Ann Arbor: President Barack Obama today urged Americans to make history by electing Democrat Hillary Clinton to succeed him in the White House, and reject the "mean-spirited" politics of Donald Trump.
"I ask you to do for Hillary what you did for me," Obama told a rally in Ann Arbor, Michigan -- the first of three he is holding for Clinton on the eve of the vote.
"You have the chance to reject a coarse, divisive, mean-spirited politics that would take us backwards," he said. "The chance to elect our first female president."
Obama and his wife Michelle have been among Clinton's most effective champions, drumming up enthusiasm for the former secretary of state as she battled setbacks in the polls.
Michigan, normally a Democratic stronghold, has emerged as a crucial battleground this year, one that Trump, the Republican nominee, hopes will give him a path to victory.
Obama reminded voters that his administration rescued the state's dominant auto industry from the brink of collapse in 2008.
"All that progress goes down the drain if we don't win tomorrow," he said, adding, "This race will be close here in Michigan, just like it will be in a lot of parts of the country."
"I want you just to focus, because the choice you face when you step into the voting booth, it really cannot be clearer.

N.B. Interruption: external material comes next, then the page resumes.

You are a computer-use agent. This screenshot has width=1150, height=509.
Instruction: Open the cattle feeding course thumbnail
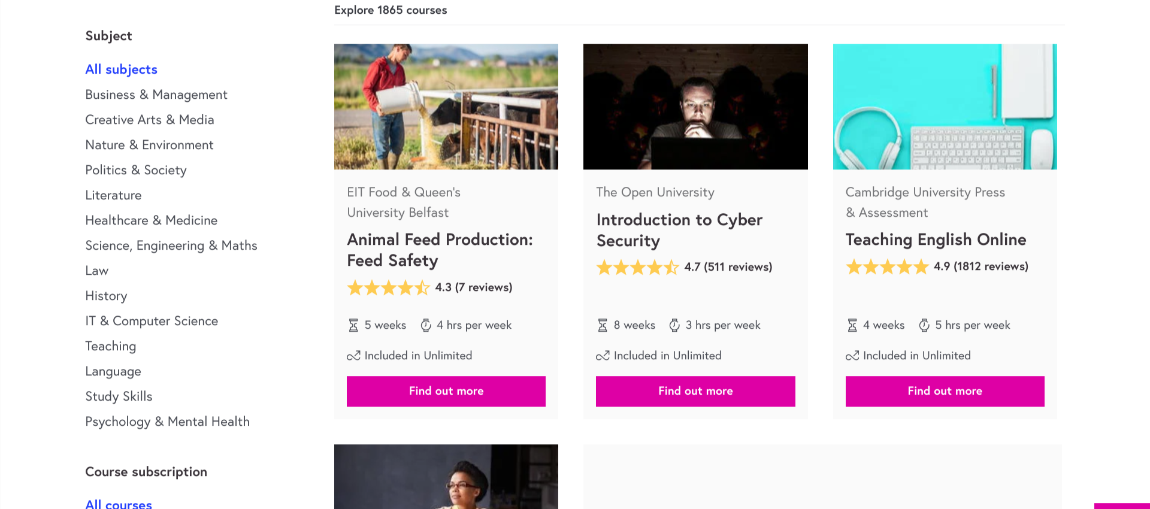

Donald Trump is temperamentally unfit to be commander in chief," he said.
"The good news is, you don't just have to vote against something. You actually have a candidate who's worthy of your vote. A candidate who is smart. A candidate who is steady. A candidate who's tested. Probably the most qualified person ever to run for this office. The next president of the United States -- Hillary Clinton!"
Obama was to rally voters in Durham, New Hampshire later in the day before joining up with Clinton for a big, star-studded campaign event in Philadelphia.
He admitted to experiencing some nostalgia campaigning for what he said was likely to be the last time in a while.
"It's not that often you've got a chance to move history in a better direction. This is one of those moments. This is one of those moments. Don't let it slip away," he said.